Untangling the data center from complexity and human oversight

Our investment thesis at Khosla Ventures is that simplicity through abstraction and automation through autonomic behavior will rule in the enterprise’s “New Stack,” a concept that embraces several industry changes:

  • The move to distributed, open source centric, web-era stacks and architectures for new applications. New Stack examples include Apache web stacks, noSQL engines, Hadoop/Spark, etc. deployed on open source infrastructure such as Docker, Linux/KVM/Openstack and the like.

  • The emergence of DevOps (a role that that didn’t even exist 10 years ago) and general “developer velocity” as a priority: e.g. giving developers better control of infrastructure and the ability to rapidly build/deploy/manage services.

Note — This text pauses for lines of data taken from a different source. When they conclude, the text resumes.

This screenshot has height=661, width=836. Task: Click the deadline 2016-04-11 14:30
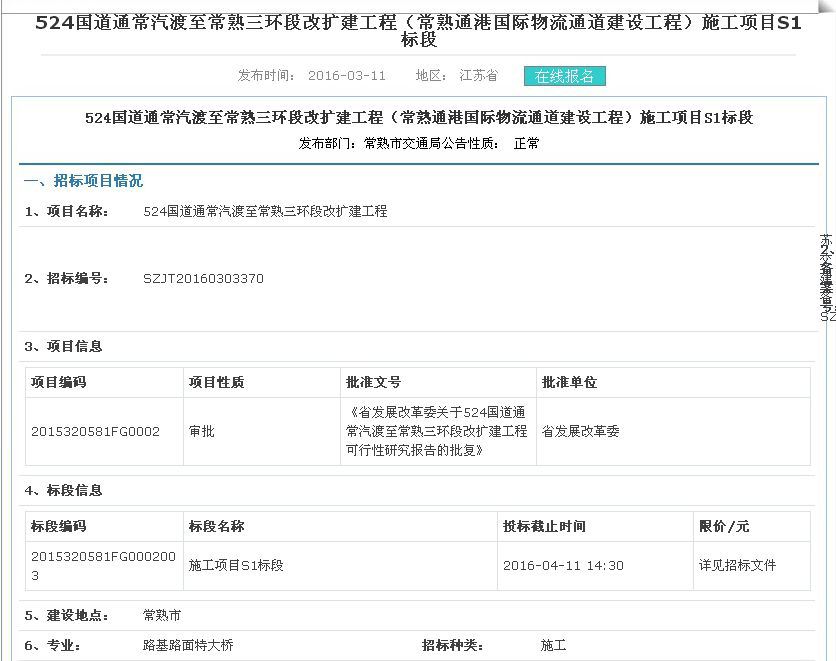pos(563,566)
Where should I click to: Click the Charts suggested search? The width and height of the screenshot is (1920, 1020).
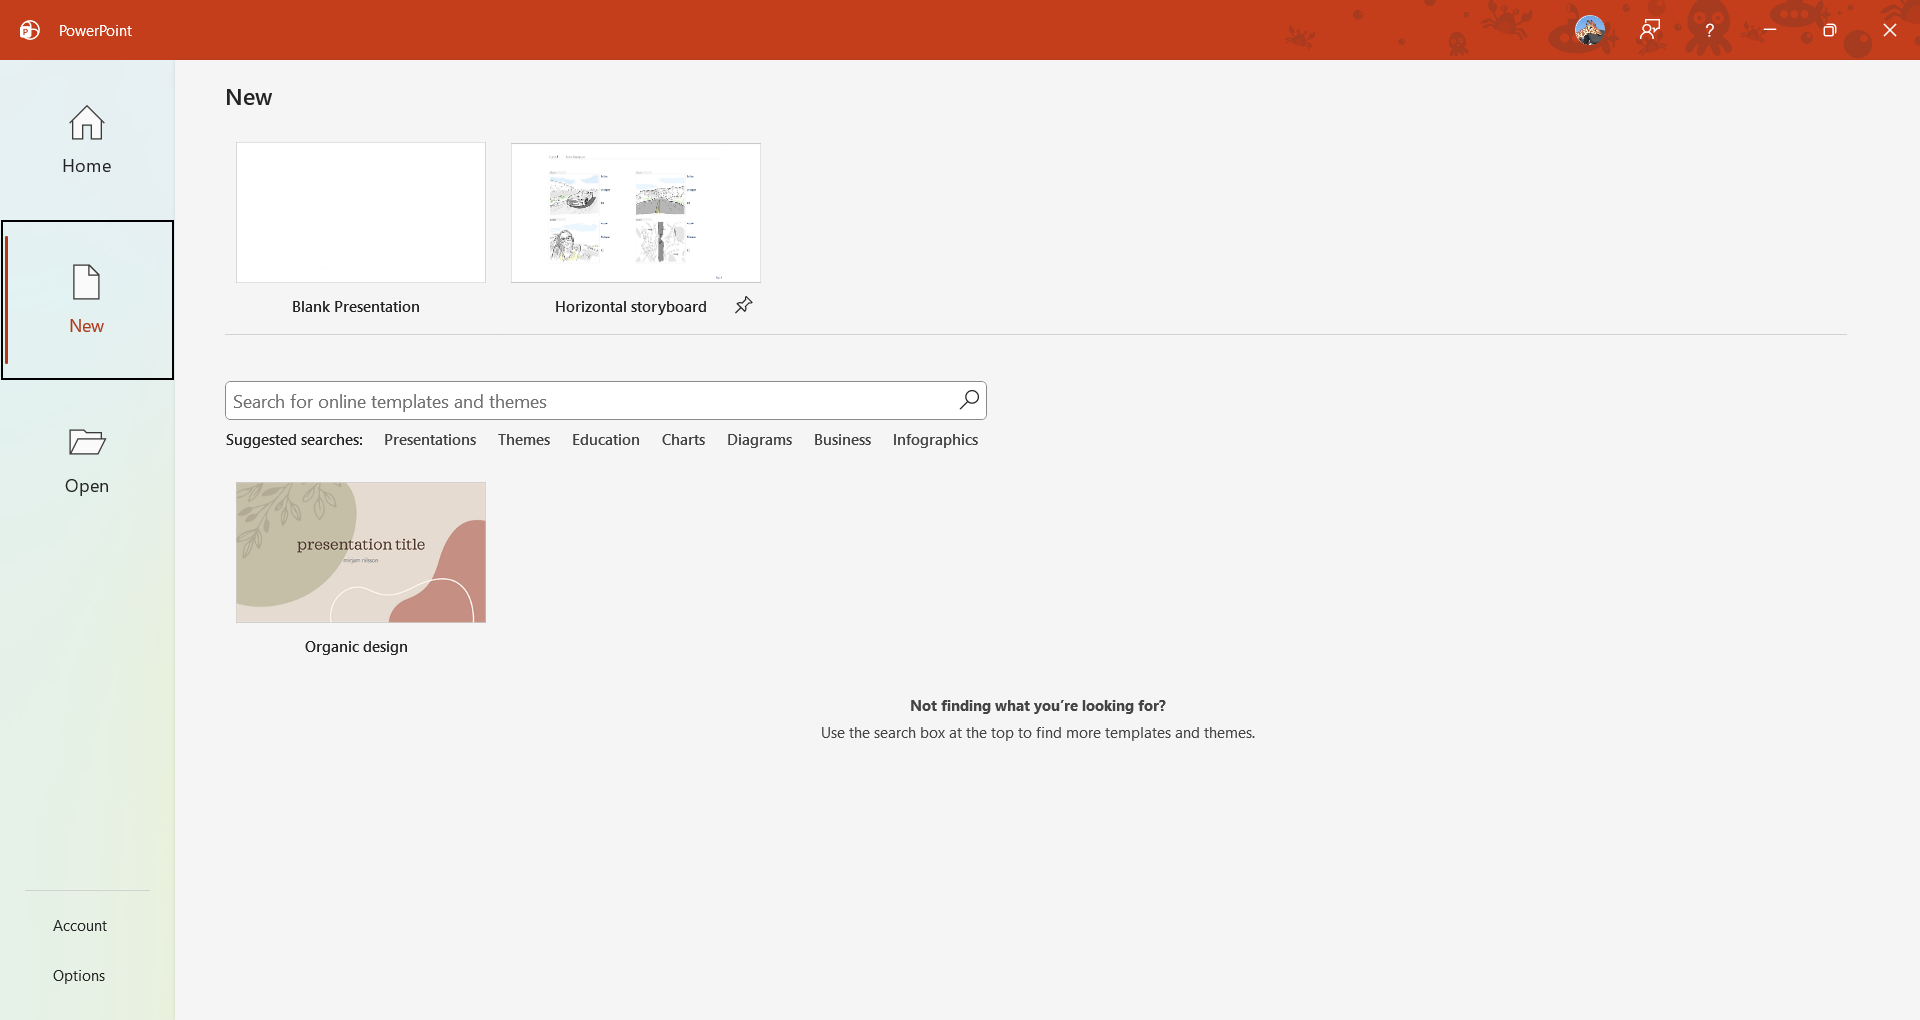coord(683,439)
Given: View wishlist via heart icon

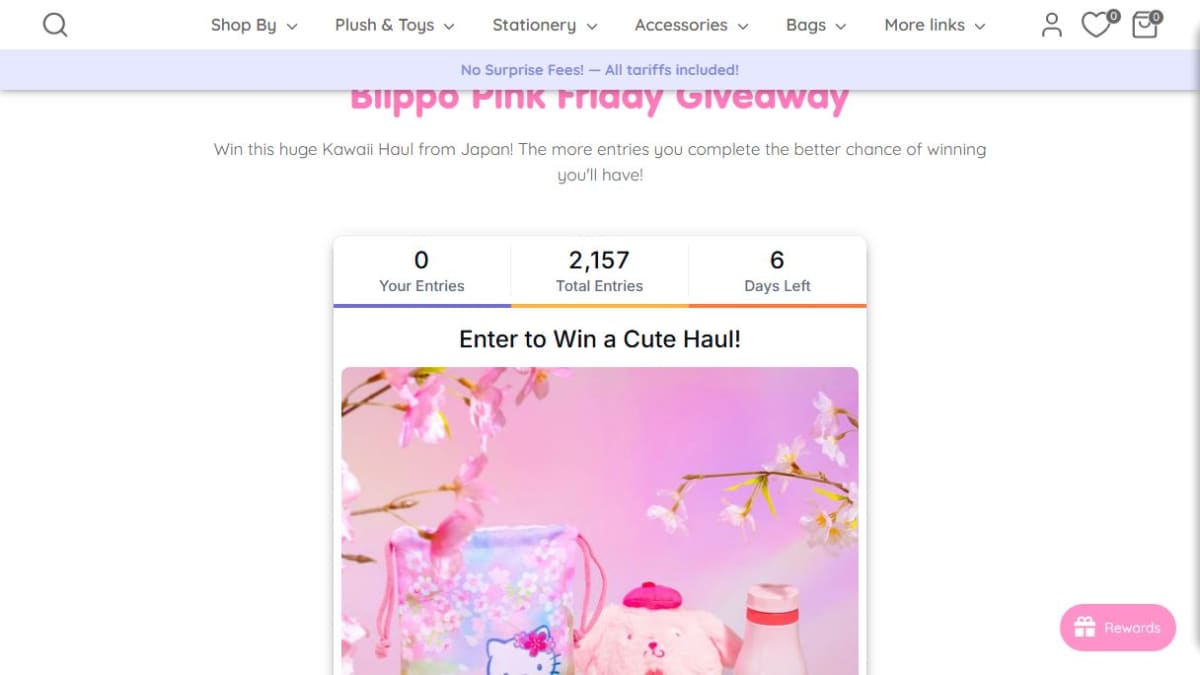Looking at the screenshot, I should pos(1096,26).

  • Cloud-style hardware infrastructure that provides cost and flexibility advantage of commodity compute pools in both private datacenters and public cloud services, giving enterprises the same benefits that Google and Facebook have gained through in-house efforts.

The most profound New Stack efficiency will come from radically streamlining developer and operator interactions with the entire application/infrastructure stack, and embracing new abstractions and automation concepts to hide complexity. The point isn’t to remove the humans from IT — it’s to remove humans from overseeing areas that are beyond human reasoning, and to simplify human interactions with complex systems.

The operation of today’s enterprise data centers is inefficient and unnecessarily complex because we have standardized on manual oversight. For example, in spite of vendors’ promises of automation, most applications and services today are manually placed on specific machines, as human operators reason across the entire infrastructure and address dynamic constraints like failure events, upgrades, traffic surges, resource contention and service levels.

The best practice in data center optimization for the last 10 years has been to take physical machines and carve them into virtual machines. This made sense when servers were big and applications were small and static. Virtual machines let us squeeze a lot of applications onto larger machines. But today’s applications have outgrown servers and now run across multitudes of nodes, on-premise or in the cloud. That’s more machines and more partitions for humans to reason with as they manage their growing pool of services. And the automation that enterprises try to script over this environment amounts to linear acceleration of existing manual processes and adds fragility on top of abstractions that are misfits for these new applications and the underlying cloud hardware model. Similarly, typical “cloud orchestration” vendor products increase complexity by layering on more management components that themselves need to be managed, instead of simplifying management.